A défaut de pharmacie, ou lorsque celle-ci ne fonctionne pas (week-ends, jours fériés…), certains hôpitaux font appel à des laboratoires privés. Il en existe deux en France : Fasonut et Marette. Ce dernier, situé à Courseulles-sur-Mer (Calvados), est le fournisseur de poches alimentaires de l’établissement de Chambéry.

Quelles sont les précautions prises par les hôpitaux ?

Les prématurés étant des patients particulièrement fragiles, très sensibles aux infections, les précautions sont nombreuses. « Nous faisons tout pour maintenir une sécurisation absolue », assure François Chast, quand sa collègue de Nîmes Joëlle Dendale évoque une « sécurité maximale ». Le matériel et les matières premières sont stérilisés et des contrôles sont effectués en pharmacie et dans les services de réanimation.

« Avant que les règles de surveillance se soient imposées, c’est-à-dire il y a plus de vingt ans, il y a eu des contaminations, je m’en souviens, mais récemment, non », affirme à Libération le professeur Pierre-Henri Jarreau, chef du service de néonatologie de l’hôpital Cochin-Port-Royal, à Paris.

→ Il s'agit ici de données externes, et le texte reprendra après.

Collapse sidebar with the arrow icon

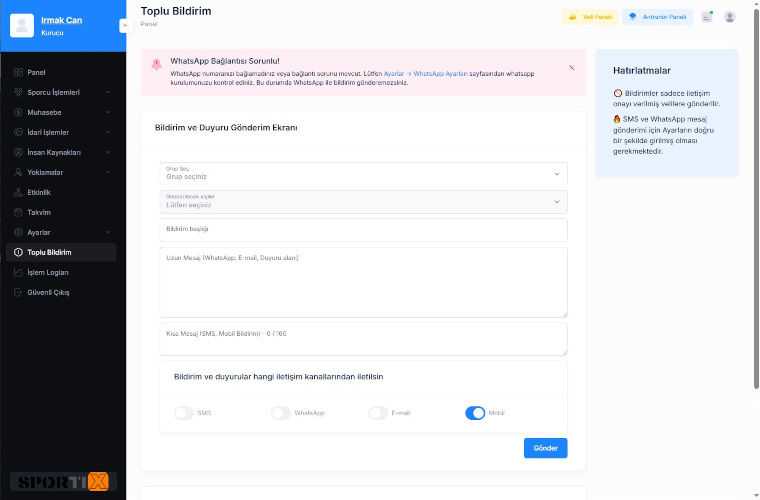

« Malheureusement, comme pour toute activité humaine, nous ne pouvons jamais être à l’abri d’un pépin », reconnaît son confrère François Chast. Des dysfonctionnements sont possibles à chaque étape (composition du contenu, scellement de la poche, transport, conservation, pose de la voie veineuse et perforation de la poche).

Dans le cas de Chambéry, la bactérie à l’origine des décès, que l’on retrouve habituellement dans le tube digestif, est extrêmement rare, explique Jean-Daniel Flaysakier, médecin et journaliste santé à France 2.